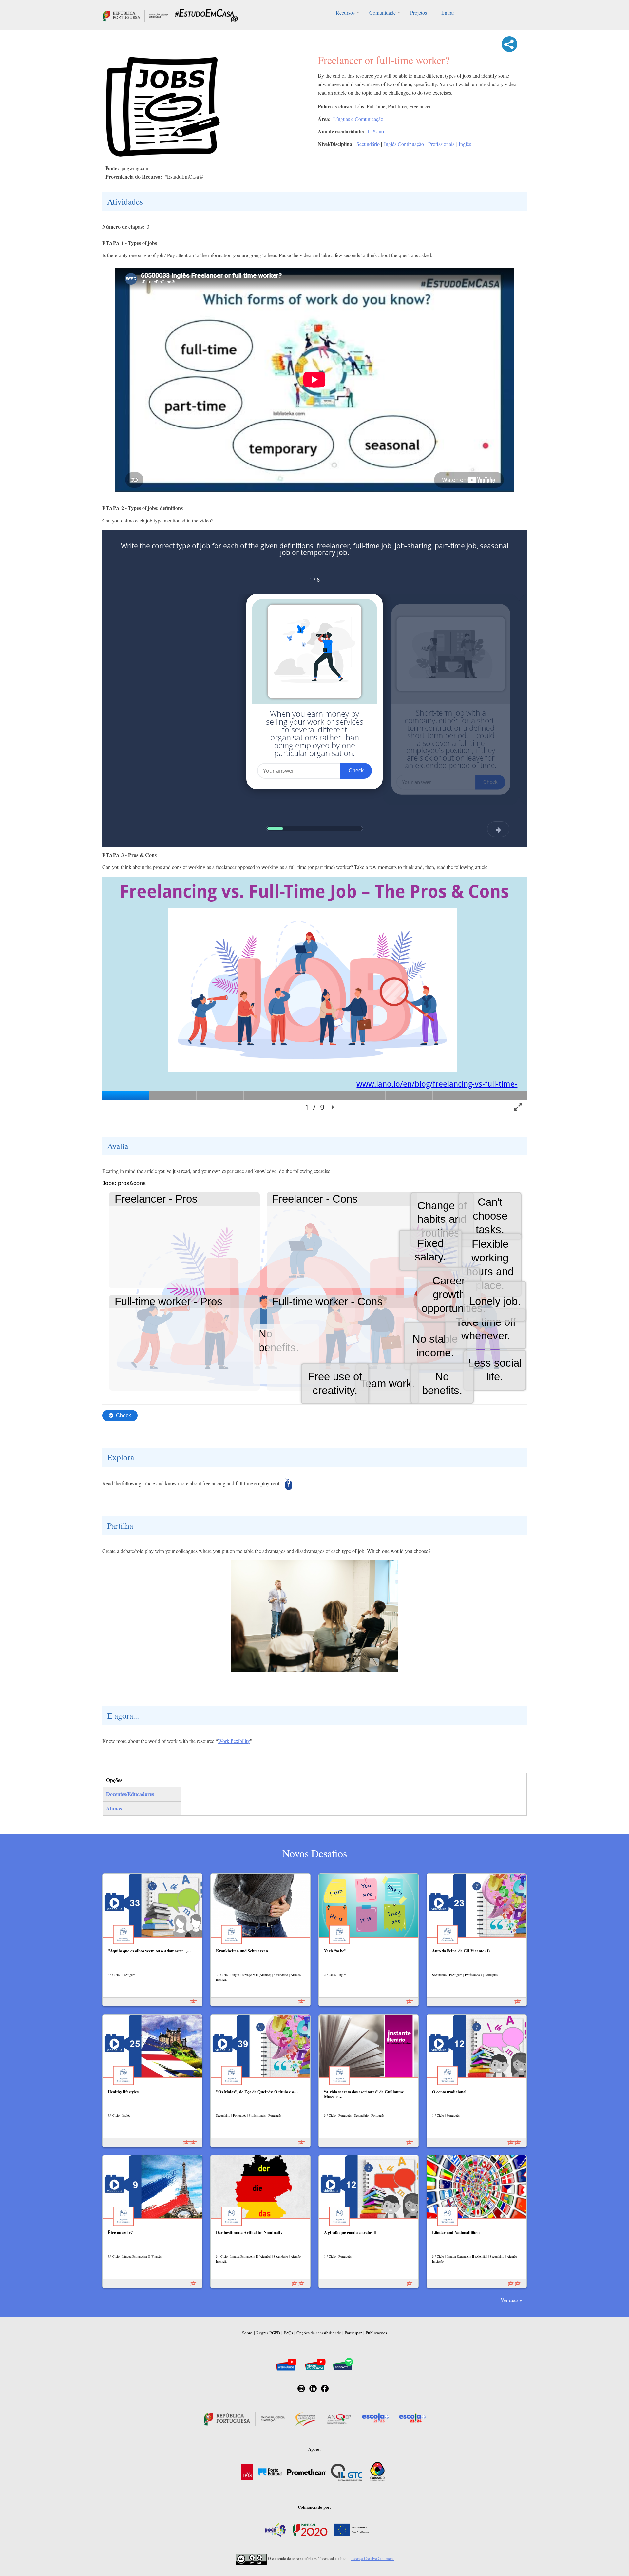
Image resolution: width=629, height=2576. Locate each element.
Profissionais (441, 144)
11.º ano (375, 131)
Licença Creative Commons (372, 2558)
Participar (353, 2333)
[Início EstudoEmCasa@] (135, 14)
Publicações (376, 2333)
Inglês (465, 144)
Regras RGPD (268, 2333)
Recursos (345, 12)
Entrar (447, 12)
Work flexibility (234, 1740)
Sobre (247, 2333)
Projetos (418, 12)
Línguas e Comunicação (358, 118)
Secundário (368, 144)
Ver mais (510, 2300)
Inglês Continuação (404, 144)
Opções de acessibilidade (318, 2333)
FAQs (288, 2333)
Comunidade (382, 12)
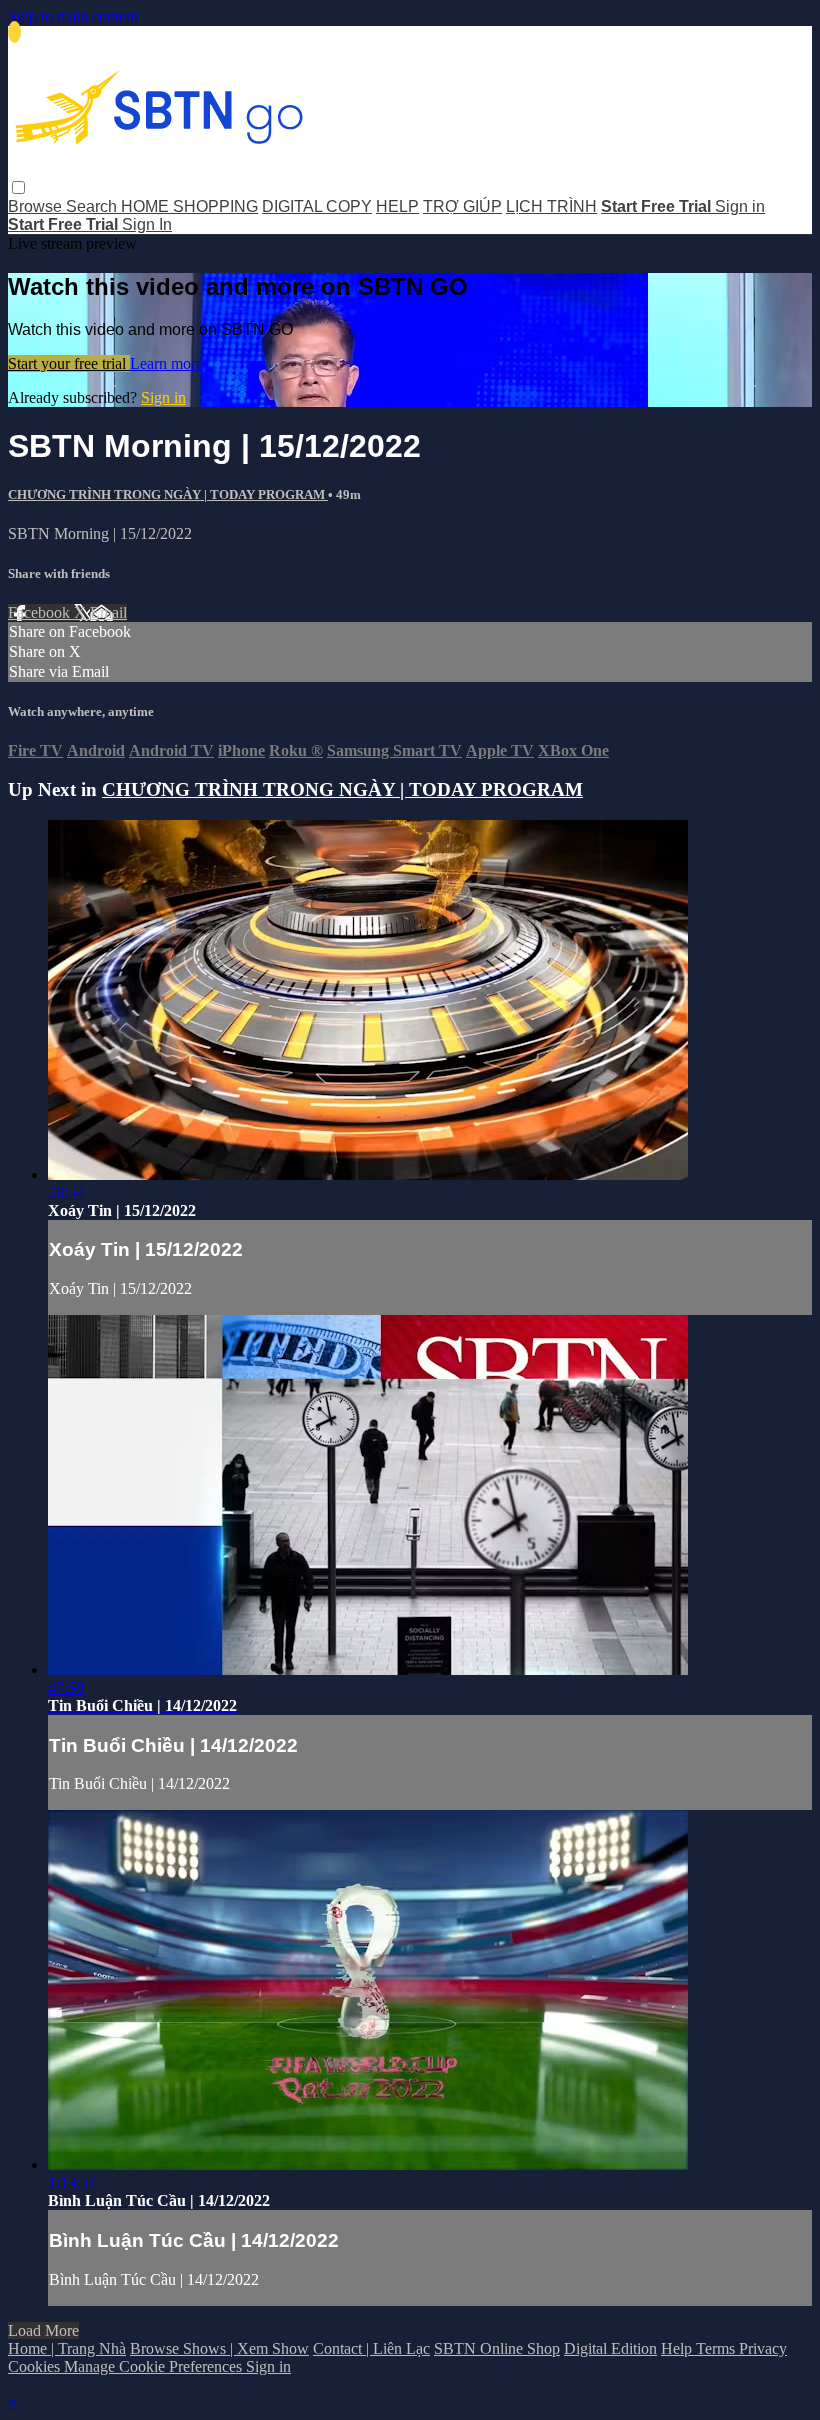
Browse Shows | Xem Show (219, 2348)
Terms (717, 2348)
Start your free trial (69, 363)
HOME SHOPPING (189, 206)
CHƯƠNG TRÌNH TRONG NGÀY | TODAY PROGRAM (168, 494)
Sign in (740, 206)
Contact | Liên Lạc (371, 2348)
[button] (18, 187)
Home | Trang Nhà (67, 2348)
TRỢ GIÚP (462, 206)
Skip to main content (73, 16)
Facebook (41, 612)
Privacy (763, 2348)
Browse (37, 206)
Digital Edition (610, 2348)
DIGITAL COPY (317, 206)
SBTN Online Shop (497, 2348)
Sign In (147, 224)
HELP (397, 206)
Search (93, 206)
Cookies (36, 2366)
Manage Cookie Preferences (155, 2366)
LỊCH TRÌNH (551, 206)
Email (108, 612)
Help (678, 2348)
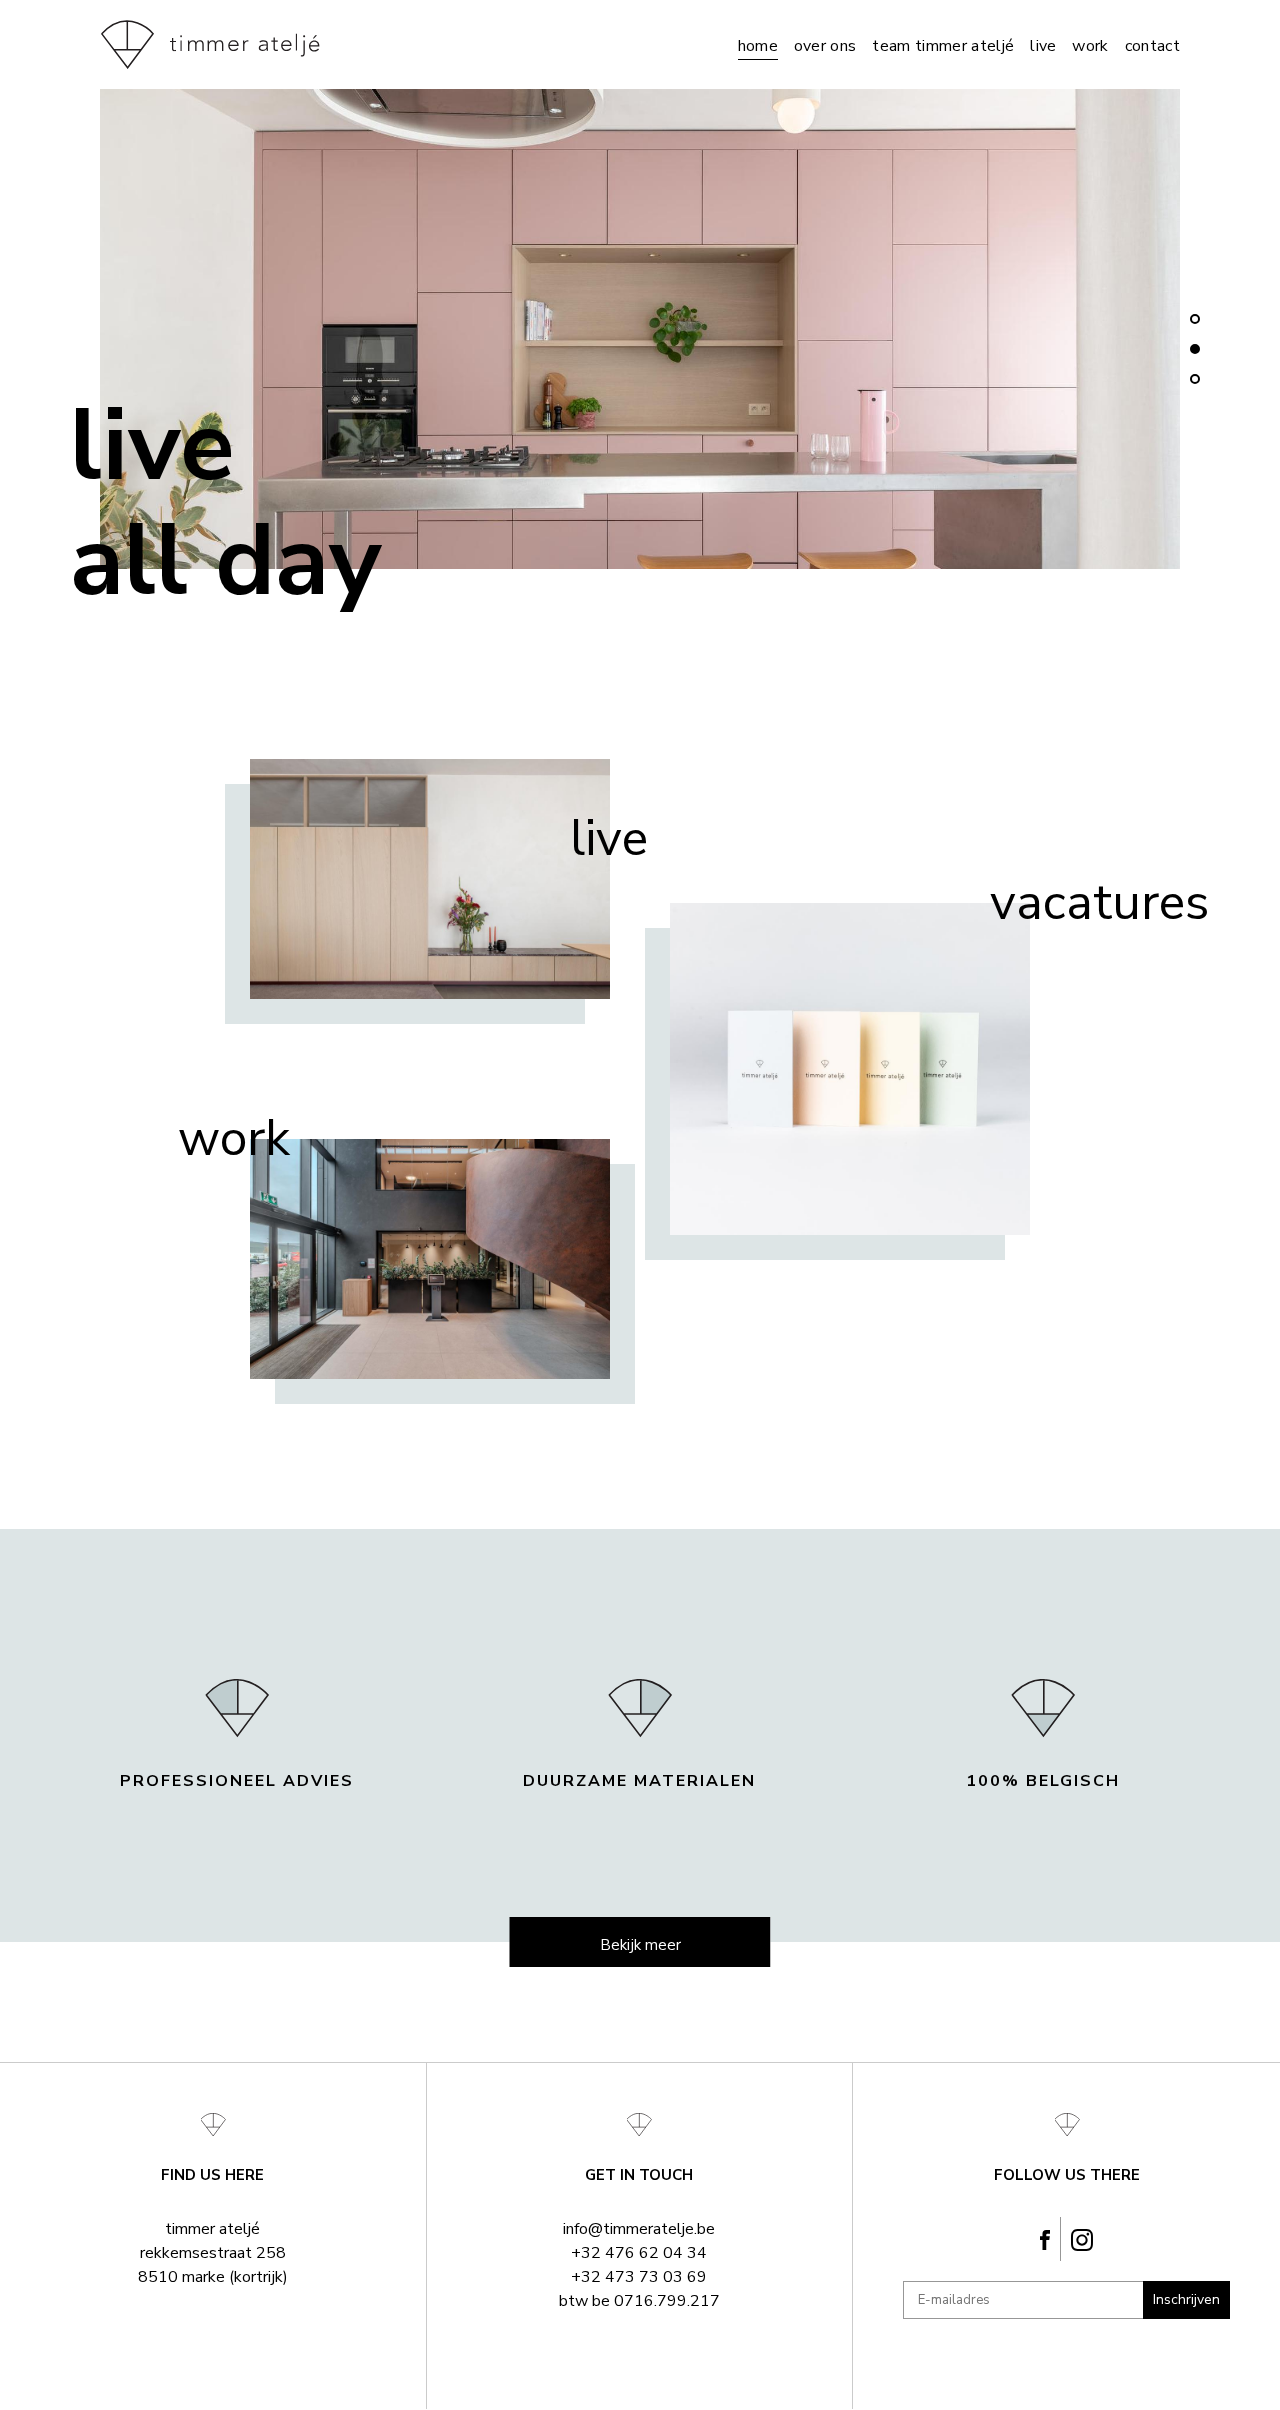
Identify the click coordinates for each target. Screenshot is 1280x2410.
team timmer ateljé (943, 46)
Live (1043, 46)
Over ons (825, 46)
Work (1090, 46)
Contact (1152, 46)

## Requirement
Show every line in the records above that contains the word "each".

## Task output
Image resolution: width=629, height=2576. Locate each element.
Identify the click coordinates for each target. Screenshot is 1280x2410.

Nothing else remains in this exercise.